Komisi Penilai AMDAL adalah komisi yang bertugas menilai dokumen AMDAL. Di tingkat pusat berkedudukan di Kementerian Lingkungan Hidup, di tingkat Propinsi berkedudukan di Bapedalda/lnstansi pengelola lingkungan hidup Propinsi, dan di tingkat Kabupaten/Kota berkedudukan di Bapedalda/lnstansi pengelola lingkungan hidup Kabupaten/Kota. Unsur pemerintah lainnya yang berkepentingan dan warga masyarakat yang terkena dampak diusahakan terwakili di dalam Komisi Penilai ini. Tata kerja dan komposisi keanggotaan Komisi Penilai AMDAL ini diatur dalam Keputusan Menteri Negara Lingkungan Hidup, sementara anggota-anggota Komisi Penilai AMDAL di propinsi dan kabupaten/kota ditetapkan oleh Gubernur dan Bupati/Walikota.

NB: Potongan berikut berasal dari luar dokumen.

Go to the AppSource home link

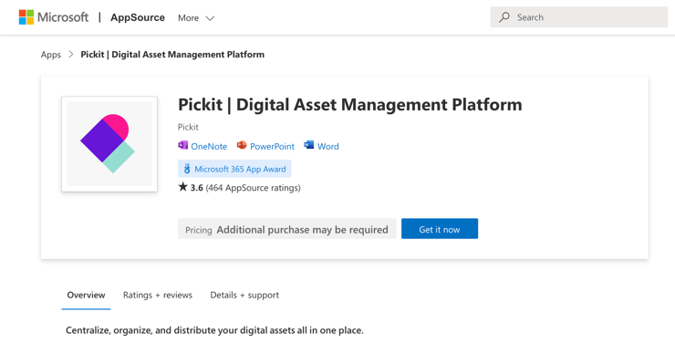click(x=138, y=17)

Pemrakarsa adalah orang atau badan hukum yang bertanggungjawab atas suatu rencana usaha dan/atau kegiatan yang akan dilaksanakan.
Masyarakat yang berkepentingan adalah masyarakat yang terpengaruh atas segala bentuk keputusan dalam proses AMDAL berdasarkan alasan-alasan antara lain sebagai berikut: kedekatan jarak tinggal dengan rencana usaha dan/atau kegiatan, faktor pengaruh ekonomi, faktor pengaruh sosial budaya, perhatian pada lingkungan hidup, dan/atau faktor pengaruh nilai-nilai atau norma yang dipercaya. Masyarakat berkepentingan dalam proses AMDAL dapat dibedakan menjadi masyarakat terkena dampak, dan masyarakat pemerhati.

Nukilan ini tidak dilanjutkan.